--- The task ---
Copy every line of the listing that holds the string "agent".

--- Task input ---
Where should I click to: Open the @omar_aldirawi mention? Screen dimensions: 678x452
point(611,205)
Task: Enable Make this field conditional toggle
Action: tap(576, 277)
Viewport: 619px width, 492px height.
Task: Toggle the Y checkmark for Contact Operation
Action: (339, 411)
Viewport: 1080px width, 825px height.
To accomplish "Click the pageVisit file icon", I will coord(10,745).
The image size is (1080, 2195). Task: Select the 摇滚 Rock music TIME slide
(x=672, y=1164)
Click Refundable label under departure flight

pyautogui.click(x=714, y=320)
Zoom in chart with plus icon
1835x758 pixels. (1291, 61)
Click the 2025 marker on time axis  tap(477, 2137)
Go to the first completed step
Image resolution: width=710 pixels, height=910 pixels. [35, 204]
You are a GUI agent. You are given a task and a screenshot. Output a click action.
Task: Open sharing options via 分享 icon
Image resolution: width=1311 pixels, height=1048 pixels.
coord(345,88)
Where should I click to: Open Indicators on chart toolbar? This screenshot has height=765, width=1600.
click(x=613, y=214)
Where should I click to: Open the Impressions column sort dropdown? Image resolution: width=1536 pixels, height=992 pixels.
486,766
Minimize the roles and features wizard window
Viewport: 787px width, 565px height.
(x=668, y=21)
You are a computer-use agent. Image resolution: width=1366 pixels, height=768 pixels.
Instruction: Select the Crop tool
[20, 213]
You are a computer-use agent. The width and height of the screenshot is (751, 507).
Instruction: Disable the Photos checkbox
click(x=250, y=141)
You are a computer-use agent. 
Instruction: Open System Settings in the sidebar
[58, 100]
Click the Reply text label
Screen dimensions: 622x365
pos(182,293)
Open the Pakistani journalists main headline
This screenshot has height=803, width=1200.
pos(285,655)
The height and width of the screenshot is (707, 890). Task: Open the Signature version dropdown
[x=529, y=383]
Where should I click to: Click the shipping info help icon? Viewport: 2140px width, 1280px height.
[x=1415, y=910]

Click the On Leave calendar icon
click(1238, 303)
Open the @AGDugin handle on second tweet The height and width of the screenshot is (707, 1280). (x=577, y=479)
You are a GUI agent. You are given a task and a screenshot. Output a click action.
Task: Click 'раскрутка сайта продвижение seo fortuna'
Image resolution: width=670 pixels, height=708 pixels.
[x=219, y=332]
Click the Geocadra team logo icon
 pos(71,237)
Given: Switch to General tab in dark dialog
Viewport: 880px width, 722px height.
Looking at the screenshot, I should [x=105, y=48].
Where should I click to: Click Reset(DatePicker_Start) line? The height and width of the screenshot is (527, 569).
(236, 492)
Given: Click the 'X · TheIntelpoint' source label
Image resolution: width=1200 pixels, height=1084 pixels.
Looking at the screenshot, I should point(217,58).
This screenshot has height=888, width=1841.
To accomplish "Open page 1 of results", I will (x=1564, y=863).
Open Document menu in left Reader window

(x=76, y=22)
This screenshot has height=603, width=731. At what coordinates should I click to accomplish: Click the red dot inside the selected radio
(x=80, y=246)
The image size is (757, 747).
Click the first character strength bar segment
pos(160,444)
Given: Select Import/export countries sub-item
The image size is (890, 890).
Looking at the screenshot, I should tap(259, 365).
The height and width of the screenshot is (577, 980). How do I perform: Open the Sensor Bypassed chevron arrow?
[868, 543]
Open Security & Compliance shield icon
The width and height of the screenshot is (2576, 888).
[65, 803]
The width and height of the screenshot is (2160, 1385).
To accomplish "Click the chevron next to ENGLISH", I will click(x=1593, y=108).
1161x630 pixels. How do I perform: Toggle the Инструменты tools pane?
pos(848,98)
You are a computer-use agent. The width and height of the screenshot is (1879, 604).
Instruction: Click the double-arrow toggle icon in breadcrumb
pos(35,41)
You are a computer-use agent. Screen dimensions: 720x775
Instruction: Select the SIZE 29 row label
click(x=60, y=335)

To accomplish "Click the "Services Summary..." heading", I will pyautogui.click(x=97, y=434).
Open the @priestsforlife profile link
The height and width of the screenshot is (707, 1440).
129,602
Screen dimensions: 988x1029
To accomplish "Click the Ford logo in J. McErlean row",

--- Solution below ---
You are a GUI agent. You are given a task and a screenshot. Output a click action.
You are a computer-use agent. Image resolution: width=1366 pixels, height=768 pixels.
You are a computer-use agent. The width and height of the screenshot is (751, 507).
You are a computer-use agent. 
You are a GUI agent. You are given a task and a screenshot. Output a click action.
You are a computer-use agent. The width and height of the screenshot is (1879, 604).
You are a computer-use agent. Screen dimensions: 720x775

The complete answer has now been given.